● GOAL OF THE EXERCISE
Please revise all the rows below by changing "Where should I click to" to "Where do I click to" and leaving everything else as it is.

● SUPPLIED RECORDS

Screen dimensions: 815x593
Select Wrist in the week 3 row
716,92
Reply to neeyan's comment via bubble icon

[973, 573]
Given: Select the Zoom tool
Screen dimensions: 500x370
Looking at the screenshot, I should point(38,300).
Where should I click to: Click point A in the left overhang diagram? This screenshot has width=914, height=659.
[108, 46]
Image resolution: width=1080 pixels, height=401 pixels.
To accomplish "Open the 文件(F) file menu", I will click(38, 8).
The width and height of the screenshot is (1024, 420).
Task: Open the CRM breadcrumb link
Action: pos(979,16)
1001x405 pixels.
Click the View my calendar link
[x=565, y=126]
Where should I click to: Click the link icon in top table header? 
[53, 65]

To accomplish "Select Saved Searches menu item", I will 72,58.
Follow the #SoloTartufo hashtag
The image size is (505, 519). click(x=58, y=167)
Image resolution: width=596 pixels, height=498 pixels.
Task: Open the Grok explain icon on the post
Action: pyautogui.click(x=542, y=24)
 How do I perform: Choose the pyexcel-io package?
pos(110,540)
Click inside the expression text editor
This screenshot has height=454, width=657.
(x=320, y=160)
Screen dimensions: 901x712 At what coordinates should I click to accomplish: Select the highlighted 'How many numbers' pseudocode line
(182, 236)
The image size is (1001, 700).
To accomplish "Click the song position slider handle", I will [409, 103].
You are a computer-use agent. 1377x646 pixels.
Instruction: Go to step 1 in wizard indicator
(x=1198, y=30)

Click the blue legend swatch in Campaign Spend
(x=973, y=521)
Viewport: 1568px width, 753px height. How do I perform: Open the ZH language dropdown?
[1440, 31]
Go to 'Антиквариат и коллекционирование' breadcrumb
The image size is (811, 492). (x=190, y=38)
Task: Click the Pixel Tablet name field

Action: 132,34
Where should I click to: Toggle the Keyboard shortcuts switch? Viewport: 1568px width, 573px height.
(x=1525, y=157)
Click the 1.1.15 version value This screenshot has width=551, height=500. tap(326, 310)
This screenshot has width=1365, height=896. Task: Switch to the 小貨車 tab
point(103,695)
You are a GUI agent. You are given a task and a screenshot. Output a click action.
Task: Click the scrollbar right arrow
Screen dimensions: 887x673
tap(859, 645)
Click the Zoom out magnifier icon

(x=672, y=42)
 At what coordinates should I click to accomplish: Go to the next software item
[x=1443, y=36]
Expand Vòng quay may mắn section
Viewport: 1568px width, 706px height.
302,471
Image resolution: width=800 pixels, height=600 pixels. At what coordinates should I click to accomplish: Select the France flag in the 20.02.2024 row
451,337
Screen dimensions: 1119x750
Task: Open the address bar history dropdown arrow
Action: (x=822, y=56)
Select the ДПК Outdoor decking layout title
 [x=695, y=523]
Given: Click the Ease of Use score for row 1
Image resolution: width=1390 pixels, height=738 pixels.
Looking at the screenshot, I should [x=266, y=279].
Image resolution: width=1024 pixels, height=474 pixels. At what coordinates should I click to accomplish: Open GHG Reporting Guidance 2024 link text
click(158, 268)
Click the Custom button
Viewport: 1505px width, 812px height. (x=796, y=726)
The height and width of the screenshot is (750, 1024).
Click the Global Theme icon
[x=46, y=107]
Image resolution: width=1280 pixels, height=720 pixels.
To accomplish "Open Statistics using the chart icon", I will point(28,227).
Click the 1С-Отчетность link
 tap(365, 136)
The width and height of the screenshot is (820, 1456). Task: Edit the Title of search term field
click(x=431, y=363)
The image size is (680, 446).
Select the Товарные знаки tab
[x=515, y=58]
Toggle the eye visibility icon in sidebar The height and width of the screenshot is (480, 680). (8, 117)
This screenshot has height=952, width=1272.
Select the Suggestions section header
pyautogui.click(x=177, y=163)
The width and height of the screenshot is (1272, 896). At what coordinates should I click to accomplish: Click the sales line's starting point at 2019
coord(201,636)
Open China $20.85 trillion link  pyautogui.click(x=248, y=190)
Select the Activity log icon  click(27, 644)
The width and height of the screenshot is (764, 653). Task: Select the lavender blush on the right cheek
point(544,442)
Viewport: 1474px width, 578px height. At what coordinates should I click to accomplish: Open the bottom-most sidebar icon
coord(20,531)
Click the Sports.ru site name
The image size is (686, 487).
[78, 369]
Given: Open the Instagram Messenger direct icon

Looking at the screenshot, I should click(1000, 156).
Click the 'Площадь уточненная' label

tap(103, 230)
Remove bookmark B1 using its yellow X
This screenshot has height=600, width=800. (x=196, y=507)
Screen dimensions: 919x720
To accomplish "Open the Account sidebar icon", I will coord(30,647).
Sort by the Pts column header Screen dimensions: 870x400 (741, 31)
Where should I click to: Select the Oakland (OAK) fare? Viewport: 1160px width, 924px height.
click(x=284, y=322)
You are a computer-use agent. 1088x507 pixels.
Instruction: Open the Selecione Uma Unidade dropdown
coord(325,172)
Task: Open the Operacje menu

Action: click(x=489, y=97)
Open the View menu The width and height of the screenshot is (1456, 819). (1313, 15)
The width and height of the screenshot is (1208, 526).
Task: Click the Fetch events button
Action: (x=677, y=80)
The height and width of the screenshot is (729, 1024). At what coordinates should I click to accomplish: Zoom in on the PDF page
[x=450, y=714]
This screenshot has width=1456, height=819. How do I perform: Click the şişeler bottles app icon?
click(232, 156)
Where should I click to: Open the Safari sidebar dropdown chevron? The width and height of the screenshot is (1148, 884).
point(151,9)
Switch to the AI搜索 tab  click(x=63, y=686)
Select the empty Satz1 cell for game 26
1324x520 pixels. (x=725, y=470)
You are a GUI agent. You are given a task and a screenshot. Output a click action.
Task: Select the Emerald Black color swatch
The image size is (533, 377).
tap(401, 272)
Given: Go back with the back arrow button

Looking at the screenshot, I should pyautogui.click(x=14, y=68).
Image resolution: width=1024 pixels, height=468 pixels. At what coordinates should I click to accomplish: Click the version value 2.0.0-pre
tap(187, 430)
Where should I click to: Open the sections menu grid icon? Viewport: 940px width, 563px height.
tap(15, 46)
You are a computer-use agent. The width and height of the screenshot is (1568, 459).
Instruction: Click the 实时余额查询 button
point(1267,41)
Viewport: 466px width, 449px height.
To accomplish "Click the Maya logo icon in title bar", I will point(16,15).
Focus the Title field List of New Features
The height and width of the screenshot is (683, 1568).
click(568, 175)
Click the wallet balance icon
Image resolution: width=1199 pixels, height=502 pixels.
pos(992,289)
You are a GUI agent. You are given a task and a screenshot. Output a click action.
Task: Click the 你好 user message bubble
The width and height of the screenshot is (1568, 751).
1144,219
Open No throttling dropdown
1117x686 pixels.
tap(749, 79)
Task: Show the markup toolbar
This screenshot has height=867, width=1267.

● WRITTEN RESPONSE
Screen dimensions: 815x593
Select Wrist in the week 3 row
716,92
Reply to neeyan's comment via bubble icon

[973, 573]
Given: Select the Zoom tool
Screen dimensions: 500x370
Looking at the screenshot, I should point(38,300).
Where do I click to: Click point A in the left overhang diagram? This screenshot has width=914, height=659.
[108, 46]
Image resolution: width=1080 pixels, height=401 pixels.
To accomplish "Open the 文件(F) file menu", I will click(38, 8).
The width and height of the screenshot is (1024, 420).
Task: Open the CRM breadcrumb link
Action: pos(979,16)
1001x405 pixels.
Click the View my calendar link
[x=565, y=126]
Where do I click to: Click the link icon in top table header? 
[53, 65]

To accomplish "Select Saved Searches menu item", I will 72,58.
Follow the #SoloTartufo hashtag
The image size is (505, 519). click(x=58, y=167)
Image resolution: width=596 pixels, height=498 pixels.
Task: Open the Grok explain icon on the post
Action: pyautogui.click(x=542, y=24)
 How do I perform: Choose the pyexcel-io package?
pos(110,540)
Click inside the expression text editor
This screenshot has height=454, width=657.
(x=320, y=160)
Screen dimensions: 901x712 At what coordinates should I click to accomplish: Select the highlighted 'How many numbers' pseudocode line
(182, 236)
The image size is (1001, 700).
To accomplish "Click the song position slider handle", I will [409, 103].
You are a computer-use agent. 1377x646 pixels.
Instruction: Go to step 1 in wizard indicator
(x=1198, y=30)

Click the blue legend swatch in Campaign Spend
(x=973, y=521)
Viewport: 1568px width, 753px height. How do I perform: Open the ZH language dropdown?
[1440, 31]
Go to 'Антиквариат и коллекционирование' breadcrumb
The image size is (811, 492). (x=190, y=38)
Task: Click the Pixel Tablet name field

Action: 132,34
Where do I click to: Toggle the Keyboard shortcuts switch? Viewport: 1568px width, 573px height.
(x=1525, y=157)
Click the 1.1.15 version value This screenshot has width=551, height=500. tap(326, 310)
This screenshot has width=1365, height=896. Task: Switch to the 小貨車 tab
point(103,695)
You are a GUI agent. You are given a task and a screenshot. Output a click action.
Task: Click the scrollbar right arrow
Screen dimensions: 887x673
tap(859, 645)
Click the Zoom out magnifier icon

(x=672, y=42)
 At what coordinates should I click to accomplish: Go to the next software item
[x=1443, y=36]
Expand Vòng quay may mắn section
Viewport: 1568px width, 706px height.
302,471
Image resolution: width=800 pixels, height=600 pixels. At what coordinates should I click to accomplish: Select the France flag in the 20.02.2024 row
451,337
Screen dimensions: 1119x750
Task: Open the address bar history dropdown arrow
Action: (x=822, y=56)
Select the ДПК Outdoor decking layout title
 [x=695, y=523]
Given: Click the Ease of Use score for row 1
Image resolution: width=1390 pixels, height=738 pixels.
Looking at the screenshot, I should [x=266, y=279].
Image resolution: width=1024 pixels, height=474 pixels. At what coordinates should I click to accomplish: Open GHG Reporting Guidance 2024 link text
click(158, 268)
Click the Custom button
Viewport: 1505px width, 812px height. (x=796, y=726)
The height and width of the screenshot is (750, 1024).
Click the Global Theme icon
[x=46, y=107]
Image resolution: width=1280 pixels, height=720 pixels.
To accomplish "Open Statistics using the chart icon", I will point(28,227).
Click the 1С-Отчетность link
 tap(365, 136)
The width and height of the screenshot is (820, 1456). Task: Edit the Title of search term field
click(x=431, y=363)
The image size is (680, 446).
Select the Товарные знаки tab
[x=515, y=58]
Toggle the eye visibility icon in sidebar The height and width of the screenshot is (480, 680). (8, 117)
This screenshot has height=952, width=1272.
Select the Suggestions section header
pyautogui.click(x=177, y=163)
The width and height of the screenshot is (1272, 896). At what coordinates should I click to accomplish: Click the sales line's starting point at 2019
coord(201,636)
Open China $20.85 trillion link  pyautogui.click(x=248, y=190)
Select the Activity log icon  click(27, 644)
The width and height of the screenshot is (764, 653). Task: Select the lavender blush on the right cheek
point(544,442)
Viewport: 1474px width, 578px height. At what coordinates should I click to accomplish: Open the bottom-most sidebar icon
coord(20,531)
Click the Sports.ru site name
The image size is (686, 487).
[78, 369]
Given: Open the Instagram Messenger direct icon

Looking at the screenshot, I should click(1000, 156).
Click the 'Площадь уточненная' label

tap(103, 230)
Remove bookmark B1 using its yellow X
This screenshot has height=600, width=800. (x=196, y=507)
Screen dimensions: 919x720
To accomplish "Open the Account sidebar icon", I will coord(30,647).
Sort by the Pts column header Screen dimensions: 870x400 (741, 31)
Where do I click to: Select the Oakland (OAK) fare? Viewport: 1160px width, 924px height.
click(x=284, y=322)
You are a computer-use agent. 1088x507 pixels.
Instruction: Open the Selecione Uma Unidade dropdown
coord(325,172)
Task: Open the Operacje menu

Action: click(x=489, y=97)
Open the View menu The width and height of the screenshot is (1456, 819). (1313, 15)
The width and height of the screenshot is (1208, 526).
Task: Click the Fetch events button
Action: (x=677, y=80)
The height and width of the screenshot is (729, 1024). At what coordinates should I click to accomplish: Zoom in on the PDF page
[x=450, y=714]
This screenshot has width=1456, height=819. How do I perform: Click the şişeler bottles app icon?
click(232, 156)
Where do I click to: Open the Safari sidebar dropdown chevron? The width and height of the screenshot is (1148, 884).
point(151,9)
Switch to the AI搜索 tab  click(x=63, y=686)
Select the empty Satz1 cell for game 26
1324x520 pixels. (x=725, y=470)
You are a GUI agent. You are given a task and a screenshot. Output a click action.
Task: Select the Emerald Black color swatch
The image size is (533, 377).
tap(401, 272)
Given: Go back with the back arrow button

Looking at the screenshot, I should pyautogui.click(x=14, y=68).
Image resolution: width=1024 pixels, height=468 pixels. At what coordinates should I click to accomplish: Click the version value 2.0.0-pre
tap(187, 430)
Where do I click to: Open the sections menu grid icon? Viewport: 940px width, 563px height.
tap(15, 46)
You are a computer-use agent. The width and height of the screenshot is (1568, 459).
Instruction: Click the 实时余额查询 button
point(1267,41)
Viewport: 466px width, 449px height.
To accomplish "Click the Maya logo icon in title bar", I will point(16,15).
Focus the Title field List of New Features
The height and width of the screenshot is (683, 1568).
click(568, 175)
Click the wallet balance icon
Image resolution: width=1199 pixels, height=502 pixels.
pos(992,289)
You are a GUI agent. You are given a task and a screenshot. Output a click action.
Task: Click the 你好 user message bubble
The width and height of the screenshot is (1568, 751).
1144,219
Open No throttling dropdown
1117x686 pixels.
tap(749, 79)
Task: Show the markup toolbar
This screenshot has height=867, width=1267.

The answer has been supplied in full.